Чего у «Дочерей» не отнять, так это их ярко выраженного стилистического диссонанса со всем, что было снято возрожденным кинематографом до них. Любая картина, от «Дозоров» до «Волкодава» несет на себе клеймо «сделано в России», сводящее на нет притязания на интернациональность. История Руминова – не столько сюжетом, сколько исполнением – не привязана к географическим точкам, одинаково легко ассоциируясь хоть с задворками Восточной Германии, хоть с трущобами Токио. Не то, чтобы это было принципиально важно, но этот шаг обязателен для выхода ленты на международный уровень и, как следствие, есть признак коммерческого потенциала на мировом рынке.
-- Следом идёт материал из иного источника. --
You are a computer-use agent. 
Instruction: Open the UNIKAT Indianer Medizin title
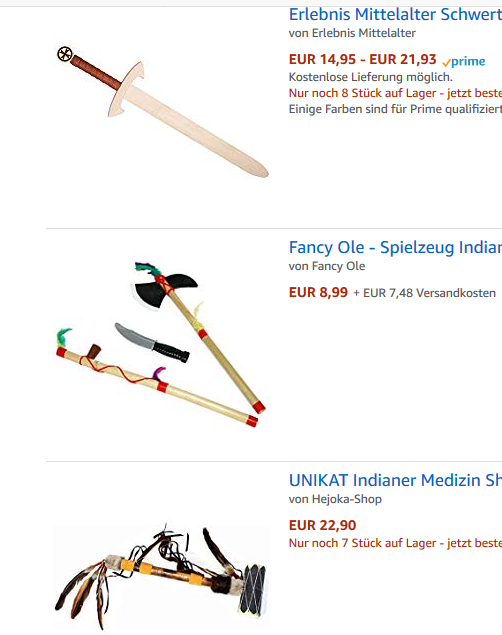point(395,480)
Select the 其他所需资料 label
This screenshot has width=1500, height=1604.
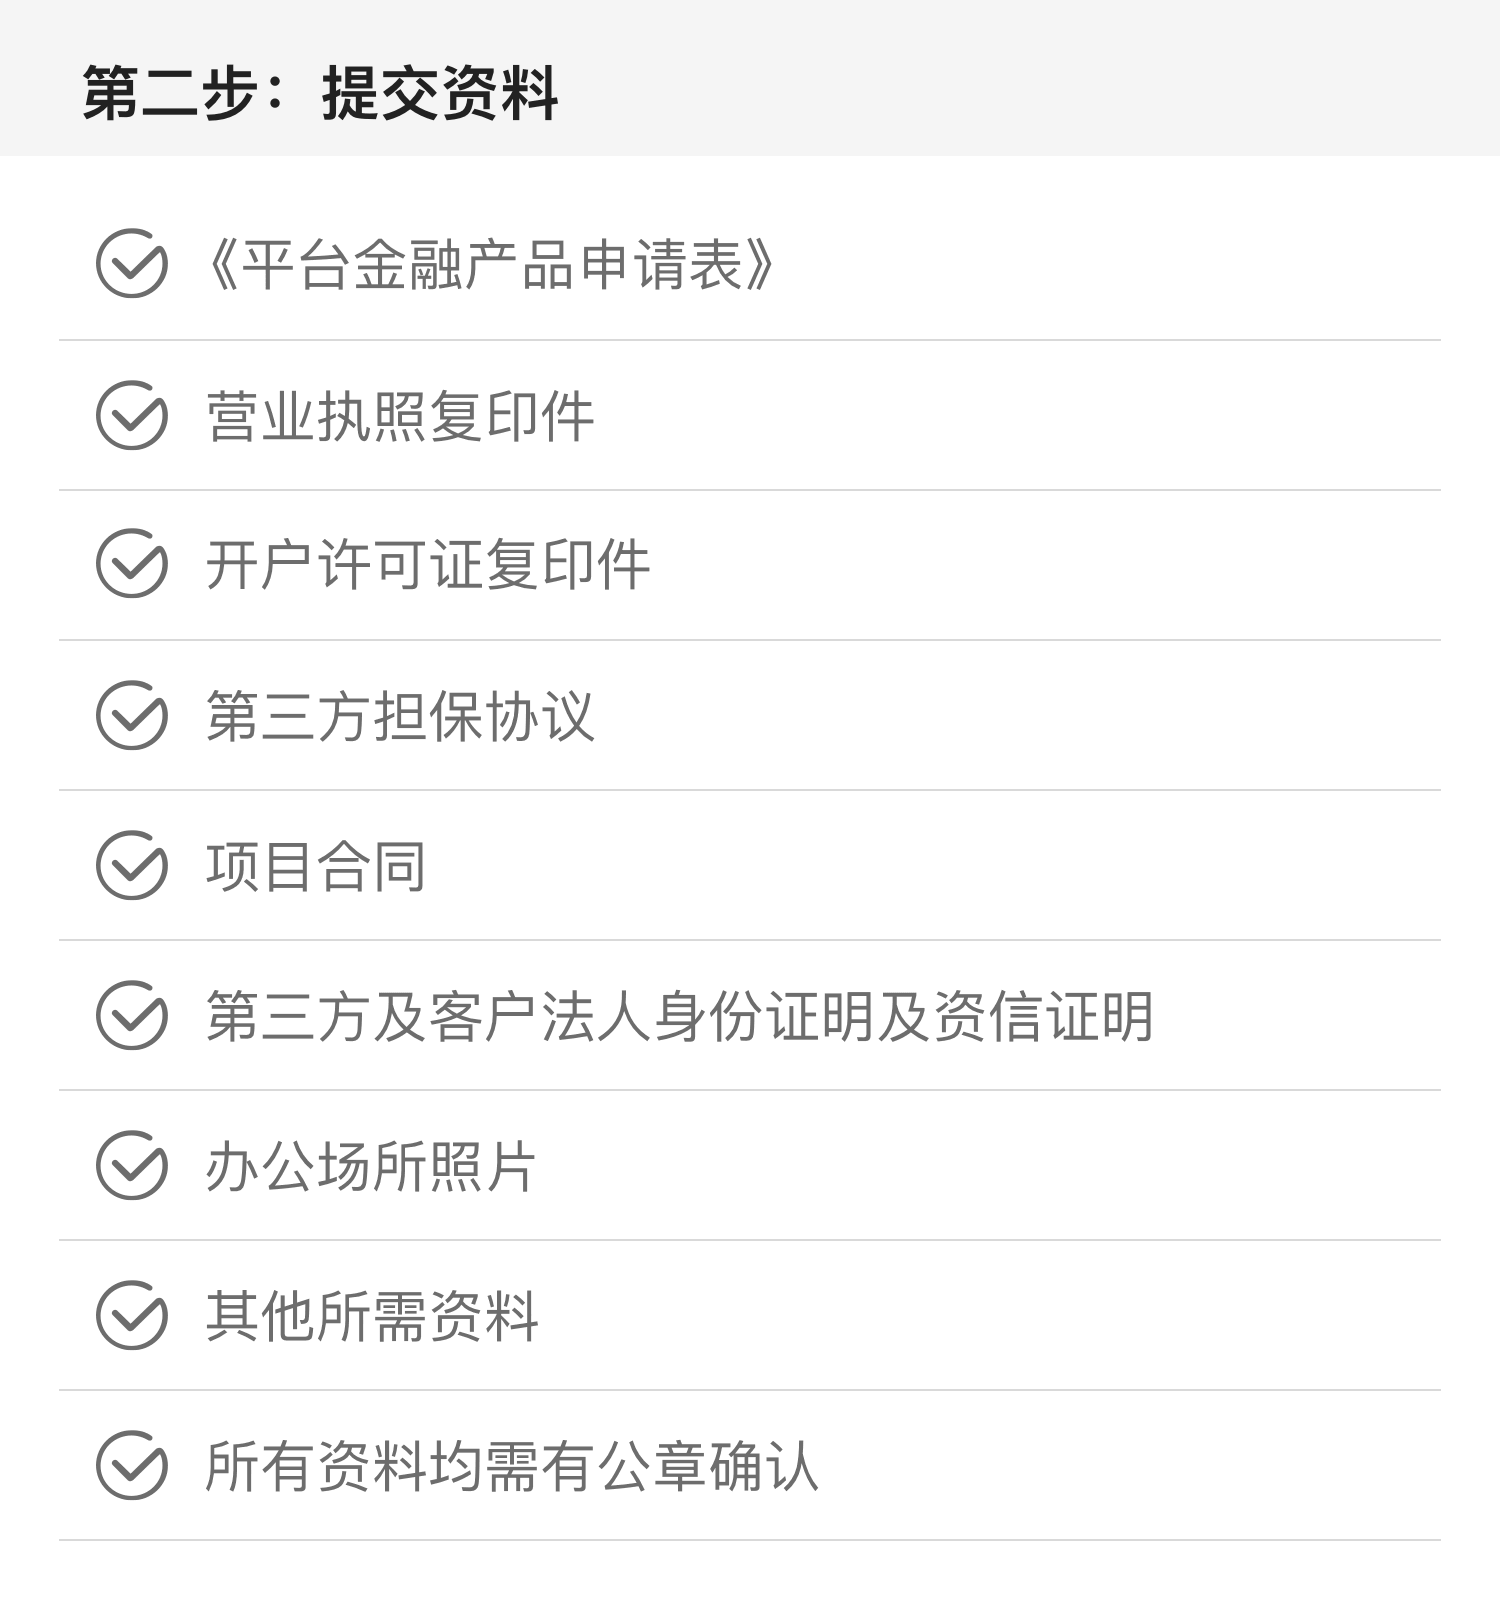pos(372,1316)
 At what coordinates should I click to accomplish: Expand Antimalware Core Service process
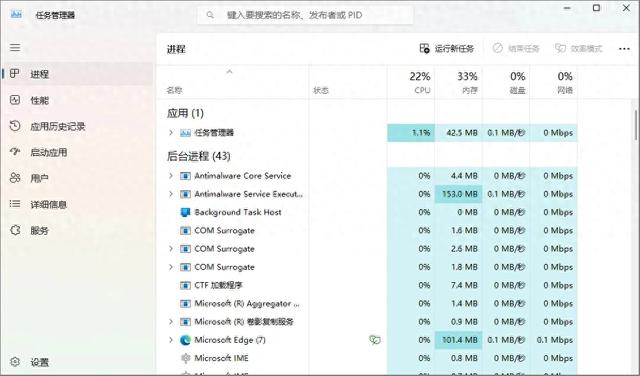(x=171, y=176)
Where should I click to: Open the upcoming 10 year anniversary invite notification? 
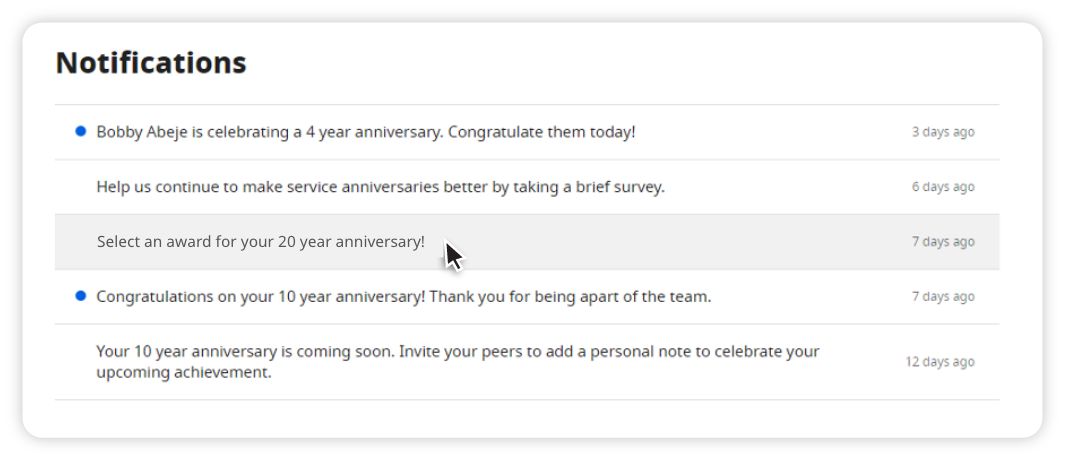coord(527,362)
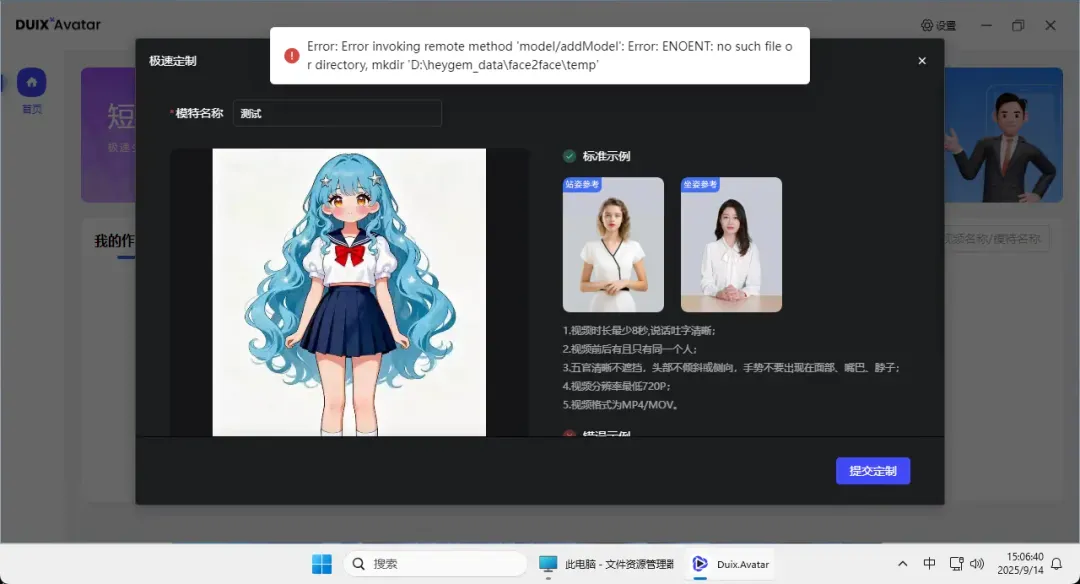The height and width of the screenshot is (584, 1080).
Task: Expand the system tray hidden icons chevron
Action: (903, 564)
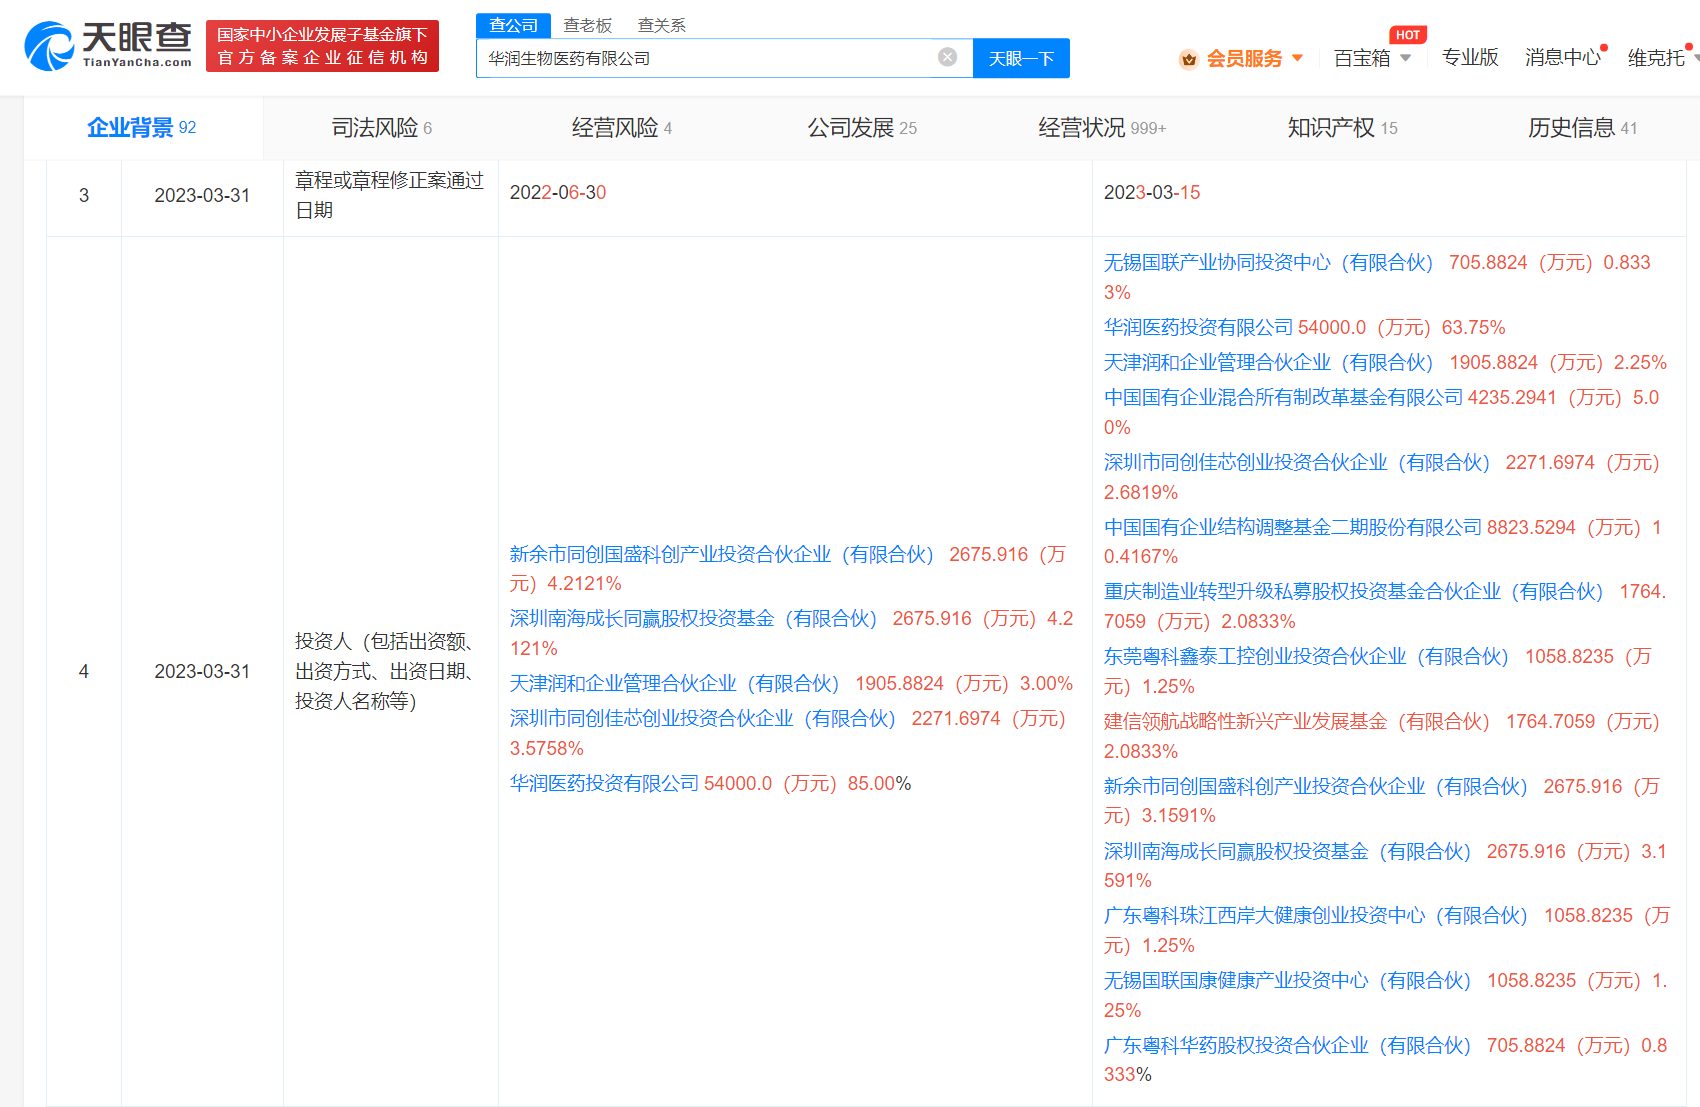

Впрочем, если подобный анализ вам наскучил, то ловите пригоршни поп-корна – в постановке есть десятки зацепок для разговоров, способных отнять не один час времени. Это и ставшее традицией цитирование жанровой классики – от «Кошмара на улице Вязов» и Сэма Рэйми до обращения к ранним лентам самого Руминова. Это и непривычная для отечественных картин работа со звуком: вербальное восприятие формирует новый уровень страха, когда одно тяжелое дыхание способно вызвать приступ паники и желание закрыть глаза. Наконец, постановка открыто заигрывает со зрителем, предлагая выбрать одну из доступных поведенческих моделей, и не давая правильных ответов до самых последних минут. Развязка не очевидна, но рваный финал вызывает наибольшее количество нареканий – количество монтажных склеек превращает апогей в калейдоскоп разрозненных образов, разобраться в котором с первого просмотра невозможно, а решиться на второй тяжело из-за давящей депрессии ленты.